À peine étais-je sortie du stationnement que mon estomac s'est mis à gargouiller. Celui de Bébé fille aussi. Il gargouillait si fort qu'il résonnait jusque dans mes oreilles.....ou était-ce ses pleurs? Peu importe, l'heure était grave, nous étions deux affamées qui ne survivraient pas à la distance nous séparant de la maison. J'ai donc opté pour le restaurant. Il me fallait choisir un endroit où les enfants sont bienvenus, avec un menu qui plairait à ma petite princesse et un service ultra-rapide.
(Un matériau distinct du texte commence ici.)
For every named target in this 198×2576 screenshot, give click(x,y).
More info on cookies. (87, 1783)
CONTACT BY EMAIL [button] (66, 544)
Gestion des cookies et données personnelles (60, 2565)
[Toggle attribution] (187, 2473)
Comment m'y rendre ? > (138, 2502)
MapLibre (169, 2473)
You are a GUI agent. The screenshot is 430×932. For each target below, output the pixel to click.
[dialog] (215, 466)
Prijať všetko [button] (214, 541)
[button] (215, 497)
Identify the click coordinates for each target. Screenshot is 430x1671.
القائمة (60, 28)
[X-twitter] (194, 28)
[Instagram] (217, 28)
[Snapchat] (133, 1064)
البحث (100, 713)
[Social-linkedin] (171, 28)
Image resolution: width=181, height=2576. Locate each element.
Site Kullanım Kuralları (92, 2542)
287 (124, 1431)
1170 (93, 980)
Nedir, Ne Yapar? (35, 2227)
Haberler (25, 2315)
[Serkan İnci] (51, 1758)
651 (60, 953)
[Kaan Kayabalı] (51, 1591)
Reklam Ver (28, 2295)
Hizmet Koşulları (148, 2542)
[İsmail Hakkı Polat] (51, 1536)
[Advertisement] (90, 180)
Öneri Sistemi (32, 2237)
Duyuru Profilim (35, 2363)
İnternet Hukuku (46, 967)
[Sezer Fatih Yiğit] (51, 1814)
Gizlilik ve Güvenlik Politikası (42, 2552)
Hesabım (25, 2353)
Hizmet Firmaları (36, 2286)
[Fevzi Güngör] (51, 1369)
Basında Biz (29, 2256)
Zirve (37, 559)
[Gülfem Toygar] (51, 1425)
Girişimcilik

Je souligne le fait que la sieste de Bébé fille a été interrompue par notre arrivée au centre commercial, ce qui signifie qu'elle était affamée et épuisée, ce qui s'avère être un mélange explosif dans le corps d'un enfant de 1 an. Je devais donc inclure dans mes contraintes un endroit peu fréquenté où Bébé fille pourrait faire aller ses cordes vocales de progéniture fatiguée sans déranger une foule en quête de tranquillité.
La réponse m'est apparue comme un flash: Mc Donald's. En plus, j'avais comme une petite envie de croquettes et de frites saumurées, d'une pierre deux coups. Je me sentais un peu coupable d'y amener Bébé fille à peine âgée d'un an, surtout qu'elle n'y avait jamais mis les pieds et n'avait jamais goûté à ces aliments beaucoup trop salés pour porter le nom de nourriture. En route vers ce lieu maudit, je me suis convaincue que ce n'était pas la fin du monde, une fois n'est pas coutume et je compenserais avec un bon souper équilibré et nutritif. Avec un peu de chance, je passerais sans doute inaperçue et personne ne nous remarquerait, tous trop occupés à engloutir leur dîner rapido-presto sans se faire eux-mêmes remarquer. C'est bien connu que de nos jours, aller au McDo est tellement mal vu que ceux qui y vont portent des lunettes fumées et une fausse moustache (j'en ai même déjà vu avec un sac de papier sur la tête).
Désillusion totale: tout le monde nous a remarqué (ça m'apprendra à avoir la plus belle fille du monde). Ma voisine de table, une dame âgée qui sentait fort le parfum, s'est tournée vers moi pour me demander l'âge de ma princesse. En offrant une bouchée de croquette à Bébé fille, j'ai répondu bien naïvement "1 an", fière comme un paon de parler de ma fille. Pendant que Bébé fille se tortillait de délice et redemandait des croquettes et des frites, la voisine aigrie m'a regardée comme si j'étais la pire mère du monde entier, en ajoutant un cruel "Franchement, 1 an, c'est pas mal jeune pour manger du fast-food". J'allais lui répliquer : "Si vous en mangez vous-mêmes, c'est que ce n'est pas poison, tout de même", mais une autre maman est entrée, avec une fillette de la même grandeur que Bébé fille (mais moins belle, il va sans dire). J'ai regardé ma voisine avec un regard du genre "Je suis pas la seule, faut croire!" et la chipie s'est tournée vers la maman en question pour lui demander l'âge de sa petite fille. La maman, toute fière de parler de sa fille qui portait un habit de neige flambant neuf (il a dû neiger chez eux aussi), a répondu dans un grand sourire: "18 mois!"
Et la voisine-vieille-grébiche de se tourner vers moi, l'air triomphant. J'ai avalé mes croquettes de travers, une petite boule de culpabilité au fond de l'estomac.